Genome sequence information reveals little of functional significance when viewed in isolation. This static snapshot can only be brought to life by understanding the dynamic aspects of genome behavior such as TF-binding, epigenomics, and other structural changes. No systematic analysis of the functional dependencies amongst genes and their correlation to expression profiles has yet been published. The aim of this subproject is therefore to use information generated in other subprojects  to explore their correlation to expression profiles. Any set of genes can be represented as a network consisting of interconnected subnets or clusters equivalent to functional modules. Interaction networks are logically but not mechanistically linked to transcript regulation. Identification of disturbed interactions with respect to transcription control (e.g. uncoupling of cross-correlating, co-regulated genes) in samples from the clinical networks may provide a rational interpretation of the disease mechanisms (e.g. rheumatic arthritis, infection and inflammation).

Planned work:

  1. GenSet Collection: Diverse datasets will be generated from functional classification, regulatory information, metabolic and regulatory pathways, protein/protein interactions and comparative approaches. Application of clustering algorithms will return a set of putative GenSets representing functional modules.
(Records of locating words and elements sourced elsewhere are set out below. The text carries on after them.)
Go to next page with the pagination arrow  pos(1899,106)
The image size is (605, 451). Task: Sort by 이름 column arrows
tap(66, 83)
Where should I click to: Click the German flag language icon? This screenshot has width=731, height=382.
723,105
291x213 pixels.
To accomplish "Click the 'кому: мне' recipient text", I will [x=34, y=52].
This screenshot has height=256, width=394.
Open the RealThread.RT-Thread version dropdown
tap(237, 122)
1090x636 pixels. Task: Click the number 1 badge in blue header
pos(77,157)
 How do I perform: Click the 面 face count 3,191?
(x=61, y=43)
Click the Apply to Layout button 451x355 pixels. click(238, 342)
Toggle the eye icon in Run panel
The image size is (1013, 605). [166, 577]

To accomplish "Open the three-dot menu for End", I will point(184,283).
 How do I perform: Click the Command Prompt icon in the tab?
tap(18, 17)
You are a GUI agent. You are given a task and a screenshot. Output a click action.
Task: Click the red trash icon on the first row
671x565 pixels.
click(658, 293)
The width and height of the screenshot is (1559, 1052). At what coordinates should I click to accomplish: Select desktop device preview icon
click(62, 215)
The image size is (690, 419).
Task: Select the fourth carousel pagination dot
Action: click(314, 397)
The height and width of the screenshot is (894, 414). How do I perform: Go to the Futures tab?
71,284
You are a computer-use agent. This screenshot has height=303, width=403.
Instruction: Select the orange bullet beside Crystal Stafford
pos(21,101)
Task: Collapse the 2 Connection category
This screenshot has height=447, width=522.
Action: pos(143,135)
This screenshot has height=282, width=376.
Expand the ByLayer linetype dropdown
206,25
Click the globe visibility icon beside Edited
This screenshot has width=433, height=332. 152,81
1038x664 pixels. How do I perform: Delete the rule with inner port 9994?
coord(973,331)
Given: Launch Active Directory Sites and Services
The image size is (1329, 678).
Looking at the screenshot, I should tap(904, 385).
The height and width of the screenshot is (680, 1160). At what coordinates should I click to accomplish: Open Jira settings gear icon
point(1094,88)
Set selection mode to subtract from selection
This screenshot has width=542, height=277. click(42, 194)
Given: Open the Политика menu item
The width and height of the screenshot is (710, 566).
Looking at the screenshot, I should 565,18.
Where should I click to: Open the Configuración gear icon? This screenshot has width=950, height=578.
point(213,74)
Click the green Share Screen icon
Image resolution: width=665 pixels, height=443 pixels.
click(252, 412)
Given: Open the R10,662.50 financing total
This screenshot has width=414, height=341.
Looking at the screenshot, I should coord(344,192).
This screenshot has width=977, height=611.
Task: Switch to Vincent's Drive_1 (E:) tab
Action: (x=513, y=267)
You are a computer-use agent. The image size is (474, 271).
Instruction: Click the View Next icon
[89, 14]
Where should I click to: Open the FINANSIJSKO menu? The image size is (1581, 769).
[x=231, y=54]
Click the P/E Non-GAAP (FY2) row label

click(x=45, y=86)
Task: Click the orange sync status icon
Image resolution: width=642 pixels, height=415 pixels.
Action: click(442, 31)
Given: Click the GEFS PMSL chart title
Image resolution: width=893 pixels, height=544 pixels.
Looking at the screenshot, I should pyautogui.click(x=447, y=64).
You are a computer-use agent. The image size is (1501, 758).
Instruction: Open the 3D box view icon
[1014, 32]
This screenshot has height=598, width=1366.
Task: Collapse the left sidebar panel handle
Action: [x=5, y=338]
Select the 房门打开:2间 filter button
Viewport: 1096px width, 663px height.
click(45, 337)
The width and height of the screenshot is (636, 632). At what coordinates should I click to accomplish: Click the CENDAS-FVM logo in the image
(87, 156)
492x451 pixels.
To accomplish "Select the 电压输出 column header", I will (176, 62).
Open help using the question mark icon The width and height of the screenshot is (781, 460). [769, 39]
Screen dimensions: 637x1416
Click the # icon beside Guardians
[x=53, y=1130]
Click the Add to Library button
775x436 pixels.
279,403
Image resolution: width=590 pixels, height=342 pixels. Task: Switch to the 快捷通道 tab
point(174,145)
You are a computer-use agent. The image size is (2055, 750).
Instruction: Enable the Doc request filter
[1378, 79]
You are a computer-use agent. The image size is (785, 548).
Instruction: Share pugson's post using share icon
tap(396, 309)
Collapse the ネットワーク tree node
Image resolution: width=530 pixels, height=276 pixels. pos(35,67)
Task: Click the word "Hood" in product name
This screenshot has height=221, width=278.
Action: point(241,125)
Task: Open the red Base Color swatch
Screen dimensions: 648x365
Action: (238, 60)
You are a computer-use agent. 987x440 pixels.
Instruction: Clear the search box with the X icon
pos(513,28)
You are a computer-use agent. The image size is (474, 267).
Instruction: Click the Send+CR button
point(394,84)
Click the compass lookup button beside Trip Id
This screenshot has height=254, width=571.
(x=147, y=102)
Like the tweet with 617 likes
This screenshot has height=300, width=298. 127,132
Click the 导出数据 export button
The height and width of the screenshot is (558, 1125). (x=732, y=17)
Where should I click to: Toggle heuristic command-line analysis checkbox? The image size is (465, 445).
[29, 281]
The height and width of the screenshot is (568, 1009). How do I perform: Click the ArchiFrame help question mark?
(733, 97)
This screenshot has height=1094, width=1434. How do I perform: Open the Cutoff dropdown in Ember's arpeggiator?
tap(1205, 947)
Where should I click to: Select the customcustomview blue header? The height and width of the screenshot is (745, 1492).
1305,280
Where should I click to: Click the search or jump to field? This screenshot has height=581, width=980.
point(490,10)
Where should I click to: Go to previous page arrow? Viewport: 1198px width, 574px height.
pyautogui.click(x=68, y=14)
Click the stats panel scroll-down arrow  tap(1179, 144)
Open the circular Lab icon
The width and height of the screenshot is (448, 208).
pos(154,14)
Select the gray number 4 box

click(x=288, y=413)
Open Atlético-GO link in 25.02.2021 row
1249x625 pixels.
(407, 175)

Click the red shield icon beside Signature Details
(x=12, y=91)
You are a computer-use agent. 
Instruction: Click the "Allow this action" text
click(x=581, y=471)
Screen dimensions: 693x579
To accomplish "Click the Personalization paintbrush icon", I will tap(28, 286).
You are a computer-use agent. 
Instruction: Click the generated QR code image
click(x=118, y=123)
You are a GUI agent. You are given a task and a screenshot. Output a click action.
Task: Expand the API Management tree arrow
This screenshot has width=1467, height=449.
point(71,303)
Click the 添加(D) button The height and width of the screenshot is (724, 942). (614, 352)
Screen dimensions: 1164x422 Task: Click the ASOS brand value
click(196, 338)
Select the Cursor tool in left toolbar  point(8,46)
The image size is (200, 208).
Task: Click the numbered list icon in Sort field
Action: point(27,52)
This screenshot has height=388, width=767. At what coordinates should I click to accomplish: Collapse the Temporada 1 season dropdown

  2. Mapping algorithms: Given the graph of candidate clusters as generated in (1), high-throughput data will be systematically screened for cross-correlation of co-expressed genes with genes linked within the cluster candidates. Vice versa, sets of co-expressed genes will be mapped to candidate clusters.
  3. Optimization of parameters: For any gene, a functional neighborhood can be described by a set of relations. To quantify any possible relations, a quantitative description of the functional distance is required. Since many of the values are missing (unknown relations), the gene sets will be dynamic. Optimization by updating gene sets as well as optimization of parameters.
  4. Comparision of independent experiments: Here we aim to scan public as well as NGFN array data to correlate detected patterns to GeneSets. These patterns will be linked to the experimental condition, e.g. tumor type. Thus, beyond the use of signals as markers for disease states, additional information will be available for the interpretation of the differences between disease and homöostatic conditions.
  5. Confirmation of module dependencies: Based on our bioinformatic analysis, we will interact with experimentalists to test hypothetical functional assignments based on our GenSet approach. In particular, within the SMP model organisms, the functional analysis of mouse mutants offers a sensible approach for the confirmation of hypotheses derived from data analysis, by reducing the experimental space significantly to a relatively small number of testable conditions.